Friday 8 February 2013

Chinese New Year 2013 - First time I never celebrate

Everybody seems to be on the holiday mood and busy preparing for Chinese New Year. She is probably happy with her family now and is very happy with him. Life to me seems very dark now. Almost impossible to see light beyond this darkness.

I wonder if she will ever message me again or talk to me. I wonder if she will ever love me again. I am almost out of words to write. The only thing I can think of is her. I just hope that if she is reading all my post every single day, it means that she misses me and think of me. But it also mean that she is just checking on whether I said anything bad about her. I know she is very afraid of me. Afraid that i might go crazy again and simply threaten her again. I am not that kind of guy at all. I will never hit a girl let alone really threaten her or hurt her.

Life still goes on, god, if you are listening to me, please give me a hint on what I should do.

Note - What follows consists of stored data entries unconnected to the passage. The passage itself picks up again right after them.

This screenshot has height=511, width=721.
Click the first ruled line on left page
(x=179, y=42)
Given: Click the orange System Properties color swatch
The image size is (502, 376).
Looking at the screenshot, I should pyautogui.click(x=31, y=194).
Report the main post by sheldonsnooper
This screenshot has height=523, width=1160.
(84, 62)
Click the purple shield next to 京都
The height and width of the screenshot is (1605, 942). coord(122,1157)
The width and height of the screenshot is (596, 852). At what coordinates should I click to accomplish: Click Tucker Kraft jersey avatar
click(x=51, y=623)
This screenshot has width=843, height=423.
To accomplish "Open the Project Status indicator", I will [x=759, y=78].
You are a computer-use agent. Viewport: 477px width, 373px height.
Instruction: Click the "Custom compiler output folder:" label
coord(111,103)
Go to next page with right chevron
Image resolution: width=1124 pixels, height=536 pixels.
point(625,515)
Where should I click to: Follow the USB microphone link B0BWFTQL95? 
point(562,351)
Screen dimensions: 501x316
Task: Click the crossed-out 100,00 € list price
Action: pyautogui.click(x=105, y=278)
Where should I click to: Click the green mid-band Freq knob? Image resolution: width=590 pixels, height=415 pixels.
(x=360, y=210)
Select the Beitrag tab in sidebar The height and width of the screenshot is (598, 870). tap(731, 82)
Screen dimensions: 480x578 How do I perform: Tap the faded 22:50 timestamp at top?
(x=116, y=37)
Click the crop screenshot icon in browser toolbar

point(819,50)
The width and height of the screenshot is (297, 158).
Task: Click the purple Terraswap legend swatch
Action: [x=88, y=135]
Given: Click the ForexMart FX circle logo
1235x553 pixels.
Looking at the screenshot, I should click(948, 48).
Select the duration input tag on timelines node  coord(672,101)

It breaks my hearts terribly and even in pieces, I still felt the pain. I just hope that if she read all this, she could tell me her real feeling and her real thoughts. If she is happy with him and wanted to be with him only. I hope she can tell me. I hope she can message me and tell me.

Chinese New Year this year is the first year I skipped going back to Penang. I have never done that before in the past 26 years. But this year, the pain is just unbearable that I have to stay back here. If I go back, I know I will cry everyday. When my parents ask, when my relatives ask. I just don't want to go thru all this again. Thinking of everyone getting married and happily together even yourself, gives me the pain.

Why do I have to fall in love? Why does the ending have to be like this? My heart is dead without you. While everyone busy celebrate CNY, I will be alone here in KL enduring all the pain.

I wish you happiness if you are with him. One day, when all this is unbearable and when I am so depress, I hope it's still not too late to see you one last time. I understand now why people kill themselves over love. It's not because they are crazy. It's because they have found their 1 true love but were not able to be together. And the pain is so big that it's really hard to hold on. I am holding on now. I will keep holding. And I hope I can keep on holding on for myself and for us.

I love you always. I am sure you understand how I feel now.